Publish Date
Wednesday, 1 May 2019, 7:04AM

With so many wireless earbuds hitting the market, it can be somewhat overwhelming choosing which ones are right for you.

Because everyone's different, there's no perfect solution - but let's look at the latest option from JBL...


The JBL Free X "truly wireless" earbuds follow the template we've seen from several other brands in recent months; a pair of small in-ear monitors you keep in their own charging case when you're not using them.

Cosmetically, the Free X buds are far from the worst I've seen. When it comes to the form factor of the earbuds themselves we've seen the emergence of two basic styles - the weird stick-hanging-down shape Apple is responsible for, or the more logical let's-keep-it-all-in-your-ear style I prefer. Thankfully, JBL's gone with the latter.

In saying that, they're definitely on the larger side of the scale, but rather than sticking straight out, the earbuds are kind of long and when I first saw them I wondered how they would balance once inserted in my ears. There's a loud and proud JBL logo on each bud, so people won't be in any doubt which brand you've chosen.

That logo actually covers physical control buttons which trigger different operations on each bud, depending on how many times you tap them. There's a definite, physical click with each push which certainly reduces the risk of accidental pushes as I've encountered on other touch-based controls. The buttons are not customiseable though, so you'll have to refer to the quick setup guide and familiarise youself with the controls if they're not intuitively what you thought they'd be. One push of the right-hand bud to play/pause or answer calls makes sense. A double press on the left-hand bud to skip back a track perhaps less so. I certainly like the tactile nature of these controls, but I missed the ability to adjust volume up and down - you'll have to do this on the connected device itself.

The Free X's address a few common issues I've had with other wireless earbuds. For starters, they're IPX5 certified, meaning they're splashproof so you can go running in the rain no worries. Why anybody would want to go running in the rain is more of a mystery, but at least you can do so knowing your earbuds won't die if you do.

The other thing that won't die is the battery. JBL claims you'll get up to four hours of continuous use and I've certainly had no issues reaching close to that mark. Four hours isn't the longest listening time out there, but a big bonus with the Free X setup is the charging case - and I do mean big. The case is certainly one of the larger ones I've come across, but presumably this is because of its superior battery life. While other cases carry enough juice for one or two extra charges on the go, the Free X case will charge the buds another five times! That'll keep you going for a full 24 hours, which could serve you well on your next long-haul Netflix binge.

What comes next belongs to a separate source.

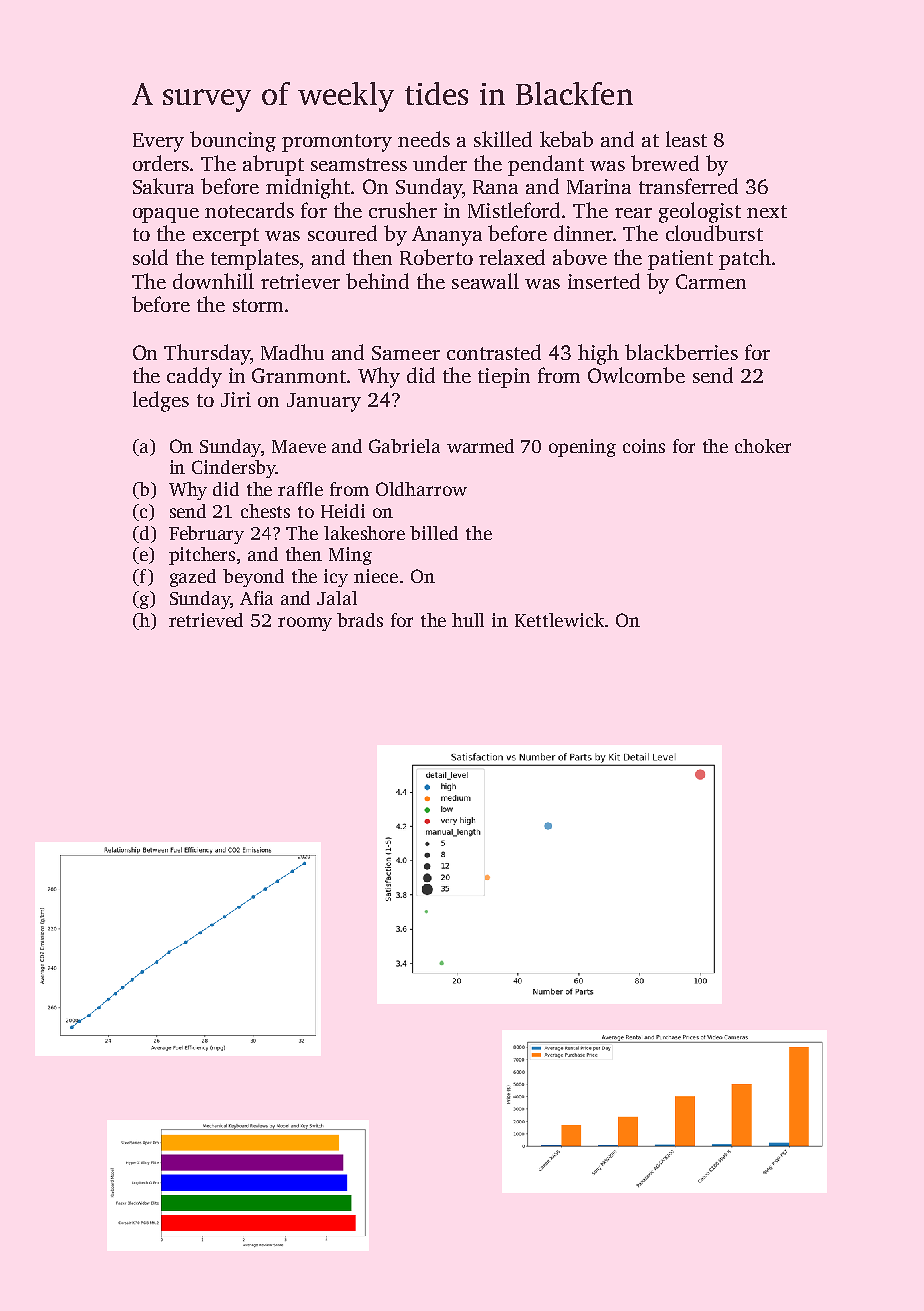  Describe the element at coordinates (360, 620) in the image. I see `brads` at that location.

Long-term listening shouldn't be a problem comfort-wise, as despite my initial concerns, the Free X buds are surprisingly balanced once inserted and feel almost weightless. There is a "but" though... I found getting the right fit somewhat challenging. The Free X comes with three sizes of eartips and two sizes of something I've never seen before; gel sleeves that alter the size and shape of the whole earbuds themselves, not just the tip.

This seems like a good idea in theory, as no two ears are the same shape. Trouble is, making the already large Free X buds bigger isn't a great solution. As it turns out, not only are my ears different to everyone else's, they're different to each other. I ended up using a sleeve on one side but not on the other. This provides a secure enough fit to get me through my 7km run with only a minimum amount of fiddling around to keep the earpieces in place. However, during more rigorous activity, like digging holes, I actually had earbuds fall out from time to time which is not ideal given they're "truly wireless."

Of course, the tricky thing with any earbuds is what fits perfectly for one person, might be completely wrong for someone else - and vice versa. The first company to offer a try-before-you-buy option might be onto a winner.

Perhaps the most important thing is sound quality though and here, as usual, JBL delivers a solid performance. Unlike many of its other devices, the playback isn't particularly bass-heavy, although this might be partly due to my lack of a really tight seal with the way the Free X buds fit. This also means background noise does get in a bit, although you can wind up the volume plenty loud enough to drown most things out. (Even complaining teenagers, I've discovered)

I found call quality to be very clear. For some reason the Free X defaults to mono on the right side when making or taking a call. The JBL website lists this as a positive "more natural" feature. I'm not sure what's more natural about having a conversation in only one ear but maybe I'm missing something.

Where the JBL Free X really wins out is price - available for around $200 at many retailers, the compromises on perfect fit and ultimate audio could well be worth making if you're looking to save a hundred bucks or so. Especially if you've got good-sized ear-holes.